In reading your list of grievances, my husband and I knew it was true, because we have both experienced similar corruption in the nepotism of employment in government agencies.  It baffles me how the LAPD could never once fire an officer for mistreating/ridiculing a suspect but fire an officer for the 1st offence of lying about a colleague/partner. 

But this is not a reason to dedicate your life to waging psychological warfare by taking the innocent lives of their family members.  If you truly cared about the public, you seem intelligent enough to know that the LAPD will take it out on the rest of us.  And that is the real tragedy of those who would call you a hero.  They will suffer the most in all of this. You told the Chief that he needs a "come to Jesus moment" & I pray you are still open to one of your own.

You are wrong about Jesus, Mr. Dorner.  He may not have been called the racial ephithet used for African Americans, but he was called other names. You also profoundly misunderstand His story, fiction or nonfiction.  And the Bible is poetry, mytheme, self-help theology/philosophy, and so much more.  Jesus was railroaded by a corrupt court and lying witnesses in the middle of the night, and tortured and publicly ridiculed so a murdering freedom fighter could be free. So in a very real way, Mr. Dorner, Jesus took the place of someone just like you.

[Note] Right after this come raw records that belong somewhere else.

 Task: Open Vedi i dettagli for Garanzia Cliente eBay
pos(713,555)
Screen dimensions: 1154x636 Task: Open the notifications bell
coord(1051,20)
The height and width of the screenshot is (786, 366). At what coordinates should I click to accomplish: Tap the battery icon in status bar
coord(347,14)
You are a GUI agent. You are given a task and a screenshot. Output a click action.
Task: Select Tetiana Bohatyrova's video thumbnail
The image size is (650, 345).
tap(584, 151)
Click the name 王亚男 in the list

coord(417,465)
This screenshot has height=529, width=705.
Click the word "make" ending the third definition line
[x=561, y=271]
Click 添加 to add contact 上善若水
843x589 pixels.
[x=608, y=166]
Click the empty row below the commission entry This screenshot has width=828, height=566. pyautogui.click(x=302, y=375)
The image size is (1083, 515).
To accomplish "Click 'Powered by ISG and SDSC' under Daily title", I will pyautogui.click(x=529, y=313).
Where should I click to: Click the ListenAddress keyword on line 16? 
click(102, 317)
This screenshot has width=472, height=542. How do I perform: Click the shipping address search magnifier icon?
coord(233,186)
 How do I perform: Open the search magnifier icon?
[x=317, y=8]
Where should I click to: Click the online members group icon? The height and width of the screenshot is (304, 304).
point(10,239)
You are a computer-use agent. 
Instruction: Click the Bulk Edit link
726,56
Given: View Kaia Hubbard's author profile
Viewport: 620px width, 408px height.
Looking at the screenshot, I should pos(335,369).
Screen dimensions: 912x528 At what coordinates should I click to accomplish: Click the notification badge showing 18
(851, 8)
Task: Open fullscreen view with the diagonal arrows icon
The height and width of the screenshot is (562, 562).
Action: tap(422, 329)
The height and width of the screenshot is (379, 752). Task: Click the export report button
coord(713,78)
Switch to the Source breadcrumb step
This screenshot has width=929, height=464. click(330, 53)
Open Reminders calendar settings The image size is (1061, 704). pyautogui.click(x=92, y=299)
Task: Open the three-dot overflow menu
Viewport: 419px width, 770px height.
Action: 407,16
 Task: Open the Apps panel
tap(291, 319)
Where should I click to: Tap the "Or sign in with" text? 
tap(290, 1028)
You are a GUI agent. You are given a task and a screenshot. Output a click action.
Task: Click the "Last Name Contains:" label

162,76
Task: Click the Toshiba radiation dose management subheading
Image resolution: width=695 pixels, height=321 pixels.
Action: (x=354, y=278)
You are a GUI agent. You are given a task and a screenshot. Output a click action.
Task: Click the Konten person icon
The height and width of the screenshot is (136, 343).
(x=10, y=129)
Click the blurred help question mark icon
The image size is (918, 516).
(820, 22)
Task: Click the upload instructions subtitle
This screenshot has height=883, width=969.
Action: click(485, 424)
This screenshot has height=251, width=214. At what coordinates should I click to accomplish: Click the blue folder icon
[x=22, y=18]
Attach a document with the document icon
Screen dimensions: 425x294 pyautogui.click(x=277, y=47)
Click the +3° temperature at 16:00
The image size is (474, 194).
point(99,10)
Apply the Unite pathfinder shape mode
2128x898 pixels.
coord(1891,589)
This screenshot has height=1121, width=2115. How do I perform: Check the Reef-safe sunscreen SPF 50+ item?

You opened our eyes to some really repulsive behavior by your colleagues, and in your fallen way, you are trying to even the scales in the best way you know how.  But it will not work.  It can't.

Systemic corruption including nepotism and abuse of the public trust doesn't necessitate or justify murder to bring attention to it or change it.  But the fact that it has led to several murders which the public has generally responded with "We don't condone that...but..." should give the LAPD and indeed the Department of Justice pause.  This is a long haul, and we better begin to pray hard.  But this time, I choose Jesus, not Barabbas.